Électrique, connectée, partagée, et bientôt…autonome ! Alors qu’on la croyait enterrée par le réchauffement climatique et la crise financière, l’automobile semble redevenue un symbole du futur. Qu’importe si les technologies ne sont pas prêtes et les modèles économiques absents, la voiture autonome est annoncée comme le nouveau phare de la modernité. Pourtant, de nombreux freins réglementaires, sociaux et financier restent encore à lever. Le moteur n’a pas remplacé le cheval, et l’ordinateur ne remplacera pas le conducteur. Si la voiture autonome voit le jour, ce sera nécessairement dans un monde totalement différent. Et ce monde reste encore très largement à inventer et réaliser. Pour le meilleur, ou pour le pire.

Lost in Automation. La voiture autonome n’est que le ban d’essai d’un monde entièrement nouveau qui nous attend.

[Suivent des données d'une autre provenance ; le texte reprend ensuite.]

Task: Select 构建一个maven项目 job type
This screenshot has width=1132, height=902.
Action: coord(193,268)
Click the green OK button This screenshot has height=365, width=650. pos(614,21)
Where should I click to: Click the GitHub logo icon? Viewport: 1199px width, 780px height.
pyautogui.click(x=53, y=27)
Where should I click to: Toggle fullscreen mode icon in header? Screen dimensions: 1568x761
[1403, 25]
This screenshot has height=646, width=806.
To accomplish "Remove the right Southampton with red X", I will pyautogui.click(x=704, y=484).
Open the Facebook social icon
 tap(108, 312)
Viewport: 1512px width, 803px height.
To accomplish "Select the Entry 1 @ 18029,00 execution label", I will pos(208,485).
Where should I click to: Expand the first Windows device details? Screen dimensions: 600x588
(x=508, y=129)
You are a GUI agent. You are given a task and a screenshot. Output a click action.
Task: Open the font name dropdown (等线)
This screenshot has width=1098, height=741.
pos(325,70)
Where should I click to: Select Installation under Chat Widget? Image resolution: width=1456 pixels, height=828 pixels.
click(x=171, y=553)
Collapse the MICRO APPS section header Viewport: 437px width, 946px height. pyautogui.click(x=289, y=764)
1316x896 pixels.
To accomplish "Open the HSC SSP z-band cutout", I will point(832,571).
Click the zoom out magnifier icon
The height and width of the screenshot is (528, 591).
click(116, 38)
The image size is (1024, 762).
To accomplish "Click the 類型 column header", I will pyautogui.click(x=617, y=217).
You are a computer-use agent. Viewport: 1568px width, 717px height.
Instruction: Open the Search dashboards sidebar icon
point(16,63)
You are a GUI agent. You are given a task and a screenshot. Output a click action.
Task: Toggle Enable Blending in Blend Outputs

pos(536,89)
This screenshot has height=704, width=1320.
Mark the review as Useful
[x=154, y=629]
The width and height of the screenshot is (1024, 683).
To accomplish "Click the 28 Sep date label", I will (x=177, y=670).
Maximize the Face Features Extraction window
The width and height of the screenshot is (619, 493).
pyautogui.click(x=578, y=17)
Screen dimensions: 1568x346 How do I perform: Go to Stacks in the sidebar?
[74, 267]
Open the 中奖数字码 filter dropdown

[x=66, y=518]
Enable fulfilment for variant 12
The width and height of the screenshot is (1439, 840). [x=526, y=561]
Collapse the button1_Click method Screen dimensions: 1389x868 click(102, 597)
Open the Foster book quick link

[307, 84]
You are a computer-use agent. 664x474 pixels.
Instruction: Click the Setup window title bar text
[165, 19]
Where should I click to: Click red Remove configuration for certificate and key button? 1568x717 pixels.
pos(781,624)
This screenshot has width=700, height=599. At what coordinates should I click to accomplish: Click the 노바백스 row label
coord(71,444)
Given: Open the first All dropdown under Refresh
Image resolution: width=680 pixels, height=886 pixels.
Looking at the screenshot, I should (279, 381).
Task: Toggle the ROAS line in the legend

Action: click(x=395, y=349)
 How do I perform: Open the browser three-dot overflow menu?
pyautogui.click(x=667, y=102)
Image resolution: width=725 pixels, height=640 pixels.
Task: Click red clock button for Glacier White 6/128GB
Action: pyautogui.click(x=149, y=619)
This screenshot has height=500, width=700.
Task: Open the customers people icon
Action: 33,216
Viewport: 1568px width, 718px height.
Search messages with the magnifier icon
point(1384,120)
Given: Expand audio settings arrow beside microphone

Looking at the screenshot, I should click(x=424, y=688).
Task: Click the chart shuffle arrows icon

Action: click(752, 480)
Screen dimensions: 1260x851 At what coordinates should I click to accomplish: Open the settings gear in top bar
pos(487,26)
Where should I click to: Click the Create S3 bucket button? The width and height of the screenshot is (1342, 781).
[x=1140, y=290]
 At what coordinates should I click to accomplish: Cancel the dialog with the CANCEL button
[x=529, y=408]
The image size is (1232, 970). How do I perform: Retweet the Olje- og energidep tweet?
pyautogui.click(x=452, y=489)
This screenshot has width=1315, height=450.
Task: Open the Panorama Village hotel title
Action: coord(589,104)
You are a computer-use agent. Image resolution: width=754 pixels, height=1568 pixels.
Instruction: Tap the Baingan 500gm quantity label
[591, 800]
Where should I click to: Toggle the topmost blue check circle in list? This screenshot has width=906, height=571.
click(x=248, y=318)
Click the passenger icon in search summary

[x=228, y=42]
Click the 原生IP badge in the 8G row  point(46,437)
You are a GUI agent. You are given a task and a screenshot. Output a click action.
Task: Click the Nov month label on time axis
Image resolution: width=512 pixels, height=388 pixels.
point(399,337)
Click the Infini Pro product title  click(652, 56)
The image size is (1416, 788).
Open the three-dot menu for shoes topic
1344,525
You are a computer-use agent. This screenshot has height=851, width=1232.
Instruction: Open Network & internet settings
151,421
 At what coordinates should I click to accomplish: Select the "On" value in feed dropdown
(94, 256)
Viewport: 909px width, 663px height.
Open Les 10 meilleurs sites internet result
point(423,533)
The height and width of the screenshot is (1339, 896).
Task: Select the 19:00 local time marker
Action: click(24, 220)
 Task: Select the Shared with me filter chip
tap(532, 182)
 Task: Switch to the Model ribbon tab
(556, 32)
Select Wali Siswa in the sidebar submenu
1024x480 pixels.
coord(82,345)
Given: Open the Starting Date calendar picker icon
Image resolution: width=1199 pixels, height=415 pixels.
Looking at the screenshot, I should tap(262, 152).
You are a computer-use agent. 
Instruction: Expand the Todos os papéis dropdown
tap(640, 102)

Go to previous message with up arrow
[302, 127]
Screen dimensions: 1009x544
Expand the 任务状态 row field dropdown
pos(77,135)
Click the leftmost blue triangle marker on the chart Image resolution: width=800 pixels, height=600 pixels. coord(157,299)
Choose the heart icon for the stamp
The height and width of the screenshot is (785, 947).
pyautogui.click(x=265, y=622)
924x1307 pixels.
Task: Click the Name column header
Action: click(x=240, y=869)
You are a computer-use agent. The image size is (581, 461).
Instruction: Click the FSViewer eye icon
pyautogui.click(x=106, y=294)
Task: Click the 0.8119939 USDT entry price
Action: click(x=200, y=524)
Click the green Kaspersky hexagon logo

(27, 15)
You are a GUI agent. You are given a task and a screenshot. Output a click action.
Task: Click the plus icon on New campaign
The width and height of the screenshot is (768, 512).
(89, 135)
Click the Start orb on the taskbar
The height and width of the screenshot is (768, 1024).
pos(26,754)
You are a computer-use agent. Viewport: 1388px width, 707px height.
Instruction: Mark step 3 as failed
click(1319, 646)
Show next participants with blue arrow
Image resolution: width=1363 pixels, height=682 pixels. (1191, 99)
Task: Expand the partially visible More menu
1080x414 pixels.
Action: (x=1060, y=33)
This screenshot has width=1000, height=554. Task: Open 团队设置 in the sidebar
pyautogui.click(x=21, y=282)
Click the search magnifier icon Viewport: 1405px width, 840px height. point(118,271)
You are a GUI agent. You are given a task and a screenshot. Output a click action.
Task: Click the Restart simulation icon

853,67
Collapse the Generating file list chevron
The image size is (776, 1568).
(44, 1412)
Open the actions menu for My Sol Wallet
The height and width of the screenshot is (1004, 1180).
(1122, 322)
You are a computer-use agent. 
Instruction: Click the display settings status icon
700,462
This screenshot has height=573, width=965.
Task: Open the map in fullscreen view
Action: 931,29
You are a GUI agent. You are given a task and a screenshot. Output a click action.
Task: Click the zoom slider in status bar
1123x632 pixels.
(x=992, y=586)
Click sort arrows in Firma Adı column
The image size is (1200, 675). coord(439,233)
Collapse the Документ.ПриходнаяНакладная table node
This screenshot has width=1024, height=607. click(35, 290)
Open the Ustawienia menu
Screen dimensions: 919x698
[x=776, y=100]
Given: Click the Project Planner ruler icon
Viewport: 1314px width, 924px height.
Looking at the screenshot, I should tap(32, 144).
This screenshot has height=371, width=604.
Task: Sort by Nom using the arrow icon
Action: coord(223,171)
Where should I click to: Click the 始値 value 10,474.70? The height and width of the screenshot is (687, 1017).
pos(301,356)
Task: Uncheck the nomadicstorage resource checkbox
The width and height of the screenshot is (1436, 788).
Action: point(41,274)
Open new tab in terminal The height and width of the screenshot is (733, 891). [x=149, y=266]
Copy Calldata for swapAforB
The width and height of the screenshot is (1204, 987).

1. Les technologies changent, l’histoire se répète

C’était il y a plus d’un siècle. Dans les années 60, 1860. Les premières automobiles à moteur apparaissaient sur les routes. On les appelait alors “horseless carriages” : les “chariots sans cheval”. Devant le danger représenté par ces machines lourdes et pataudes, et sans doute influencé par les lobbys du transport à cheval, le Parlement anglais adopta en 1865 le “Locomotive Act”. Également connue sous le nom de “Loi du Drapeau Rouge”, cette loi imposait des contraintes extrêmement fortes aux nouveaux usagers de la route. Toute automobile devait transporter un minimum de 3 personnes, dont une avait l’obligation de se tenir en permanence au moins 100 mètres en avant du véhicule en mouvement. Munie d’un drapeau rouge pour prévenir les autres véhicules, elle avait également la charge de gérer le croisement des circulations (essentiellement hippomobiles). La vitesse des autos était limitée à 3 km/h en ville et 6 km/h à la campagne. Ces restrictions allaient disparaître petit à petit à la fin du siècle, plus de 35 ans après leur promulgation.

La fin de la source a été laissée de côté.